Information supplied –
◆ ◆ ◆ ◆ ◆ ◆ ◆

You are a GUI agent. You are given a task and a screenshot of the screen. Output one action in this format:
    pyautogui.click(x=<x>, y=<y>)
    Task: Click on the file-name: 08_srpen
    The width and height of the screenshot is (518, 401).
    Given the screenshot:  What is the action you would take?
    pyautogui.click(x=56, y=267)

◆ ◆ ◆ ◆ ◆ ◆ ◆

Exercise brief –
Return the records above word for word, keeping every line as it stands.

Exercise solution –
You are a GUI agent. You are given a task and a screenshot of the screen. Output one action in this format:
    pyautogui.click(x=<x>, y=<y>)
    Task: Click on the file-name: 08_srpen
    The width and height of the screenshot is (518, 401).
    Given the screenshot:  What is the action you would take?
    pyautogui.click(x=56, y=267)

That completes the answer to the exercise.